Directions for this task:
Reproduce every line of the records below verbatim, omitting the pictures.

Records shown:
★ ★ ★

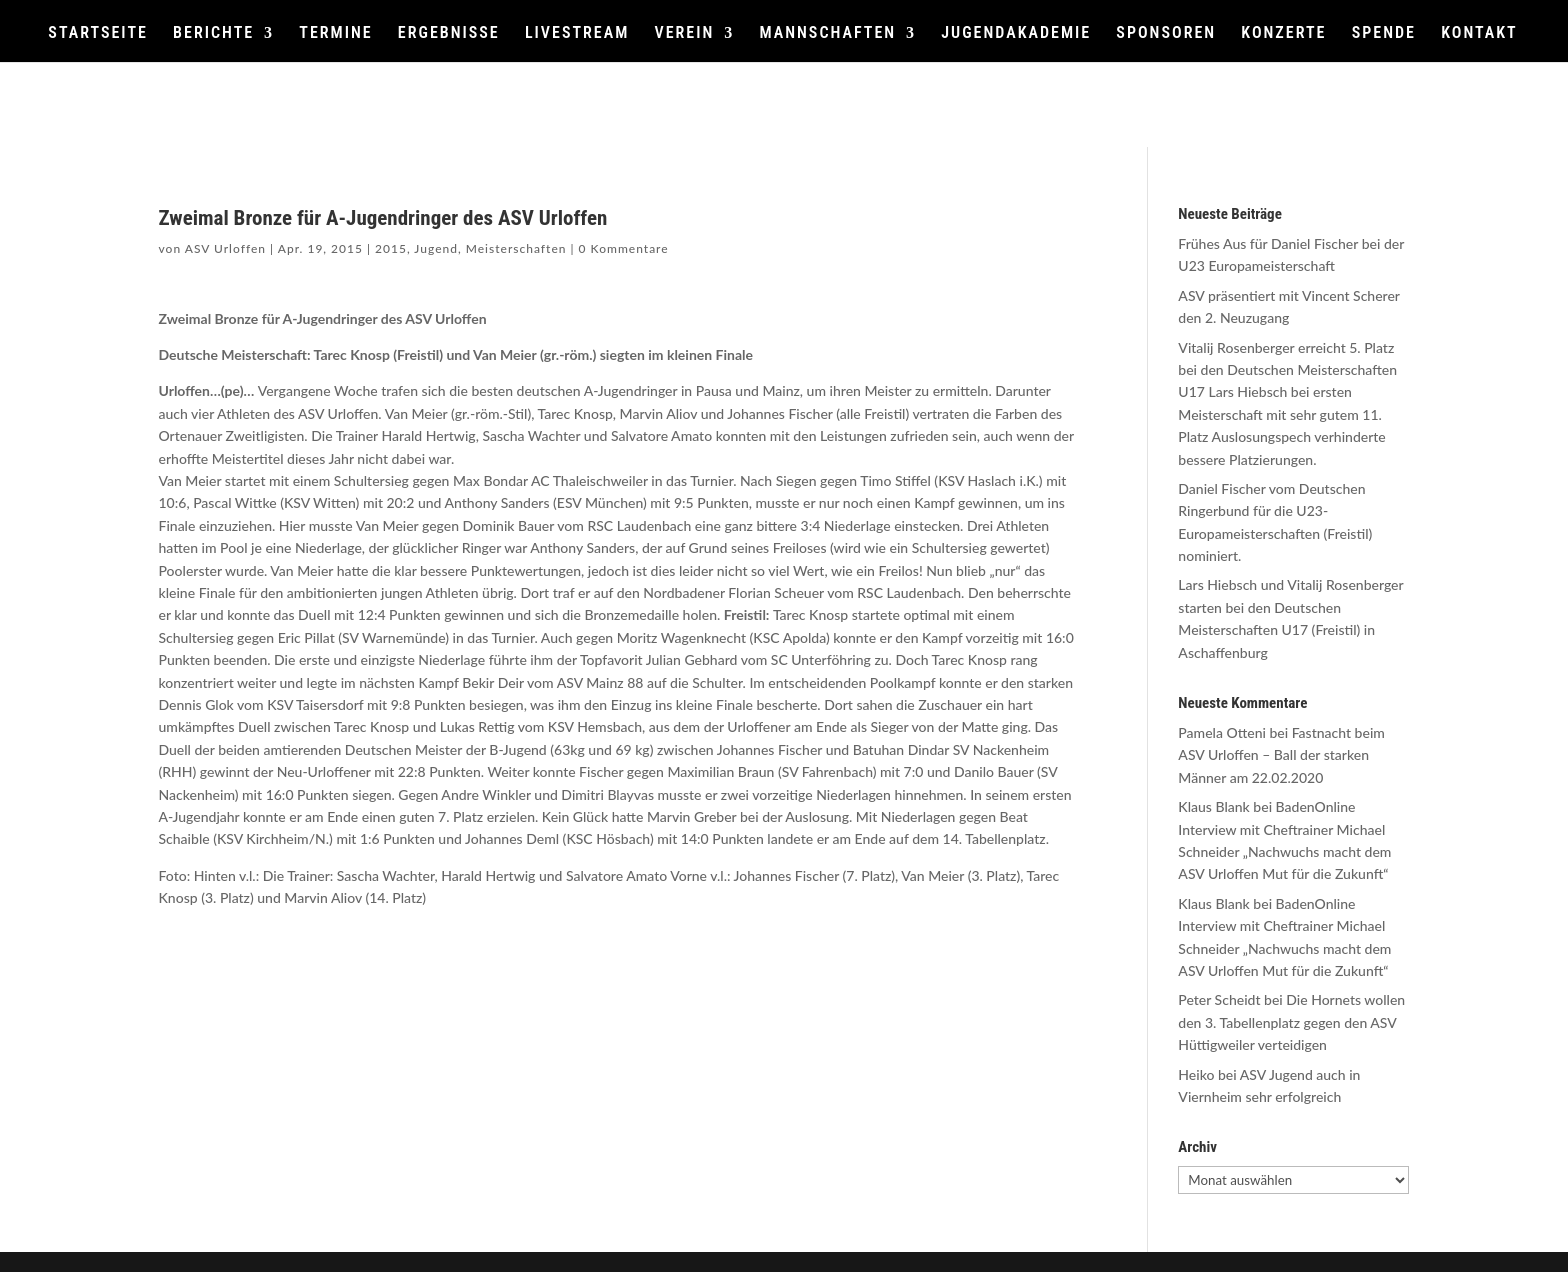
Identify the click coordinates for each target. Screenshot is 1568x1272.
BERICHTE (213, 34)
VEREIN (684, 34)
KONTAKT (1479, 34)
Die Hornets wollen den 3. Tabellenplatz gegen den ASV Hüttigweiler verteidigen (1291, 1022)
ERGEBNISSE (449, 34)
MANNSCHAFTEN (827, 34)
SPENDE (1384, 34)
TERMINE (335, 34)
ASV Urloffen (225, 248)
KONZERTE (1283, 34)
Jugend (436, 248)
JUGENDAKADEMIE (1016, 34)
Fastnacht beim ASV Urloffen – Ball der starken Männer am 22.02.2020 (1281, 755)
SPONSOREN (1166, 34)
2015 (391, 248)
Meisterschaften (516, 248)
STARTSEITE (98, 34)
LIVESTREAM (577, 34)
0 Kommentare (624, 248)
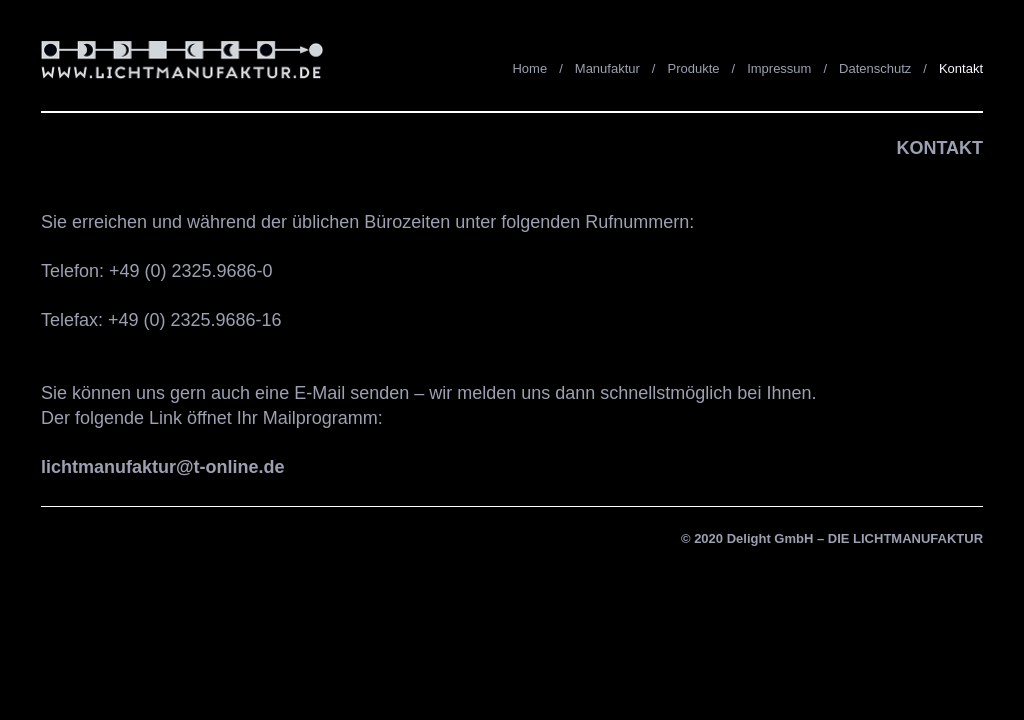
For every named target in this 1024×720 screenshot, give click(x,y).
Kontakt (961, 68)
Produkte (693, 68)
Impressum (779, 68)
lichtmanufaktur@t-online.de (163, 467)
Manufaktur (607, 68)
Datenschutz (875, 68)
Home (529, 68)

★ ★ ★

The response:
Identify the click coordinates for each target. Screenshot is 1568x1272.
BERICHTE (213, 34)
VEREIN (684, 34)
KONTAKT (1479, 34)
Die Hornets wollen den 3. Tabellenplatz gegen den ASV Hüttigweiler verteidigen (1291, 1022)
ERGEBNISSE (449, 34)
MANNSCHAFTEN (827, 34)
SPENDE (1384, 34)
TERMINE (335, 34)
ASV Urloffen (225, 248)
KONZERTE (1283, 34)
Jugend (436, 248)
JUGENDAKADEMIE (1016, 34)
Fastnacht beim ASV Urloffen – Ball der starken Männer am 22.02.2020 (1281, 755)
SPONSOREN (1166, 34)
2015 (391, 248)
Meisterschaften (516, 248)
STARTSEITE (98, 34)
LIVESTREAM (577, 34)
0 Kommentare (624, 248)
For every named target in this 1024×720 screenshot, give click(x,y).
Kontakt (961, 68)
Produkte (693, 68)
Impressum (779, 68)
lichtmanufaktur@t-online.de (163, 467)
Manufaktur (607, 68)
Datenschutz (875, 68)
Home (529, 68)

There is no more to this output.